Confessons-le d’emblée, on aime bien Joel Dicker. Certes, ce n’est pas de la grande littérature, mais c’est bien tourné, les intrigues sont merveilleusement tricotées, une maille à l’endroit, une à l’envers, on se perd dans de délicieux labyrinthes remplis de miroirs déformants. Bref, de vrais plaisirs de lecture.

Avec Un animal sauvage, c’est raté, mais heureusement bien plus court que d’habitude.

Les personnages, une vraie caricature, à ne pas y croire.

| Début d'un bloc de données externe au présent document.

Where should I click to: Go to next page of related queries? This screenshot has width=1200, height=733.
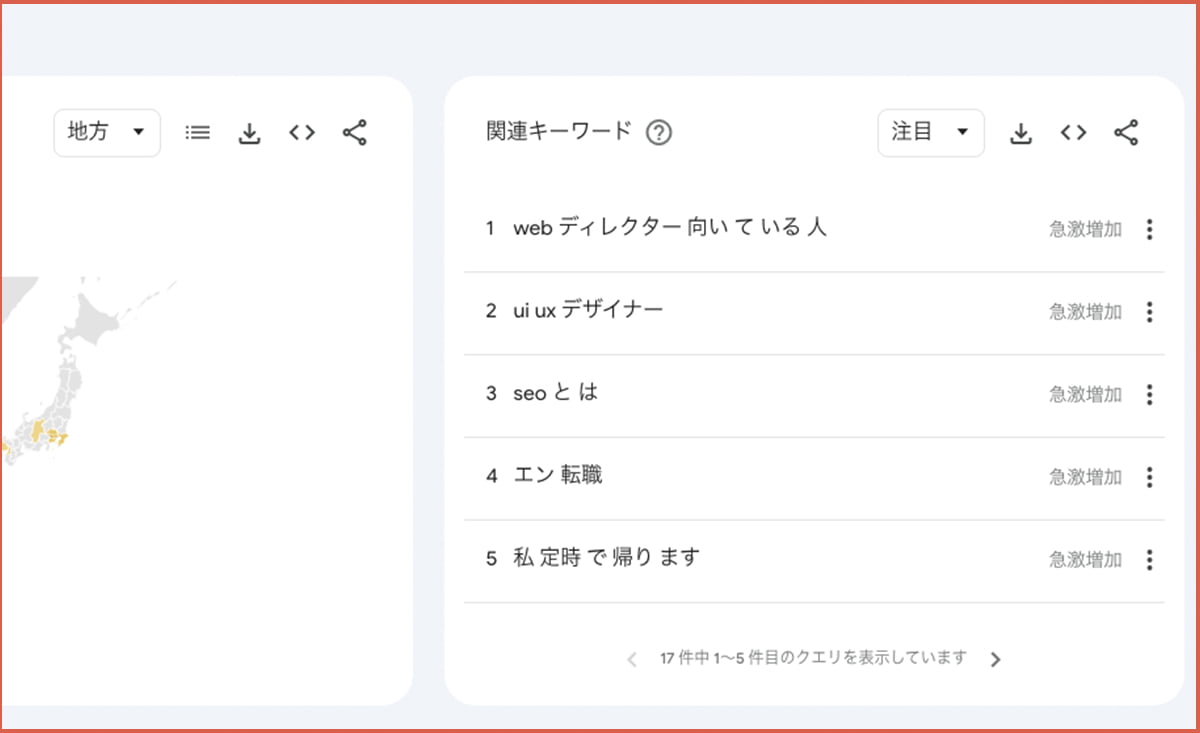(x=995, y=659)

L’héroïne, très belle bourgeoise de 40 ans : « Sophie, elle, portait une robe noire divine, courte sur les cuisses, sexy en diable, qui sculptait sa poitrine ferme, tout en révélant ses jambes magnifiques qu’allongeaient davantage ses escarpins Saint-Laurent ». Un détail qui aura son importance : sa cuisse dévoile le tatouage d’une panthère. Son mari, Arpad, est banquier « splendide, chic et décontracté en même temps, vêtu d’un pantalon italien parfaitement coupé et d’une chemise à la blancheur éclatante, dont les derniers boutons, restés ouverts, laissaient deviner un torse musclé ».  On se croirait dans SAS.

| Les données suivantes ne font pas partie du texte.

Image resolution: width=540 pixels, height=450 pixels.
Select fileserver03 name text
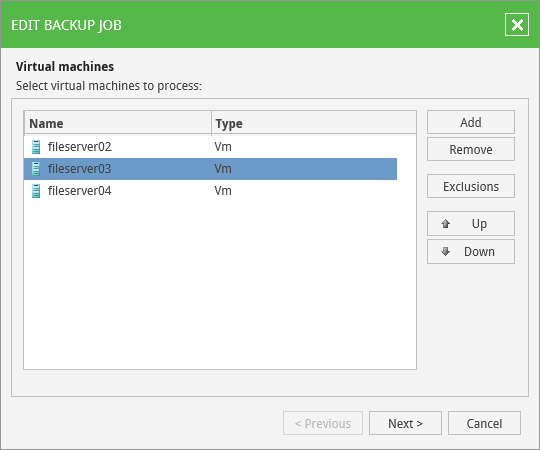tap(80, 169)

Les autres sont à l’avenant, entre un policier membre éminent d’une unité genre GIPN suisse, son épouse frustrée conjugalement et socialement, un braqueur ancien gauchiste révolutionnaire, un restaurateur (de Saint-Tropez, bien sûr) hâbleur et assez beauf, etc.

Bien entendu, les couples ne sont pas aussi unis qu’il paraît, les identités sociales sont trompeuses et le braquage, annoncé dès la première page, pas aussi évident qu’on ne l’imagine. Ne l’oublions pas, on est quand même chez Dicker.

On fera l’impasse sur l’écriture comme sur la construction du roman, qui ne brillent pas par leur sophistication. Bon, au moins peut-on espérer que la magie de l’intrigue va sauver tout cela, comme dans Harry Québert, les Baltimore ou la peut-être moins réussie Chambre 622.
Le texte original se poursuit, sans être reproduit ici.